Somebody oughta tell him that it takes more than swinging around a few bright, spectral discotheque lights in the dark to take “great shots” in and of the Military. Even if “Time” calls this picture “Light Fantastic”. (Is he just another general's relative with job difficulties, or what?)
I took over 7.000 (film, not digital) pictures during my draft, in the French Artillery, and my best ones were taken at night, too. However, I used a tripod and sometimes hours (correction: NIGHTS !) long exposures to capture every subtle hue of dark blue, dark green, grey and brown of the silent, windless, pitch-black environment all around me, from
1) the aligned, barely discernible cannons during field maneuvers (with blue moon light over the black tree tops behind them)
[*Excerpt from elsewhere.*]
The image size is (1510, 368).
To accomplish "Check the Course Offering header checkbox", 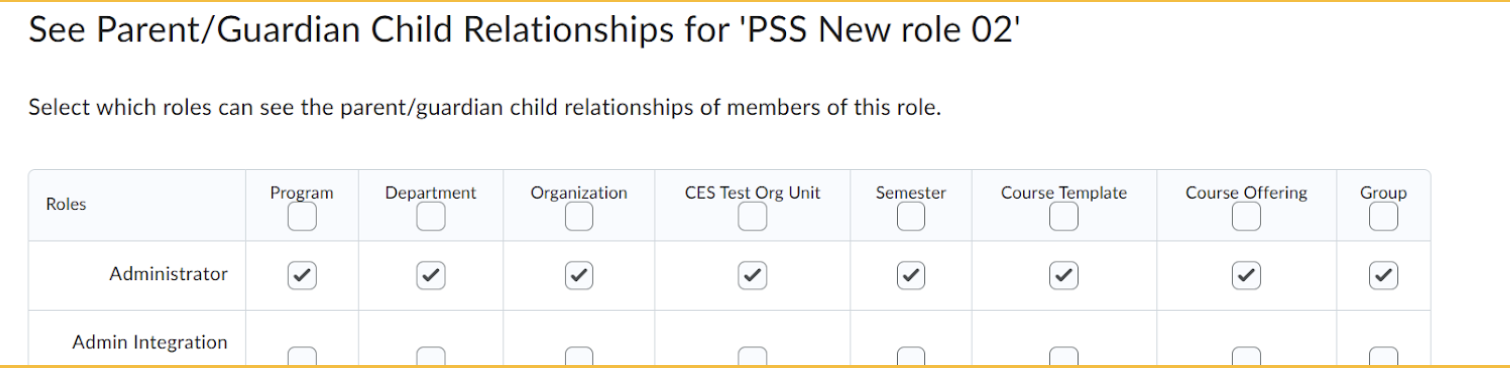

2) close-ups with extreme depth of field of the mosses covering walls and solitary bartizans of medieval fortifications preserved by our Military, as a reminder of the transitoriness of our existence
– you name it. Everything looks more animated, mysterious, almost haunted, even romantic this way, without flashes and other disruptive artificial lights. Never “electronic”, PRIMARY and tedious, like MacLeod's pictures – but not propagandistic either.
Man, if I even know how to take good pictures of rusting military gear (my favourite one: Rats nibbling on large, live World War One shells lying in the dirt. Only dim, dull colours – but the sense of acute threat clearly looks through) and of abandoned military installations in a pine forest that gets engulfed by the rising morning mist, with glittering, golden dew droplets on every single pine needle tip, just by getting up early in the freezing winter, etc., what would I already have accomplished in all these places where MacLeod has access to for YEARS ?!
Maybe if he never got paid and publicized for what he does, maybe if he was just another military buff with a passion for photography instead, and armed with an old film SLR camera and Kodak Ektar 25 ASA or 125 ASA film (no Fuji. Ever), his pictures looked a bit more captivating now.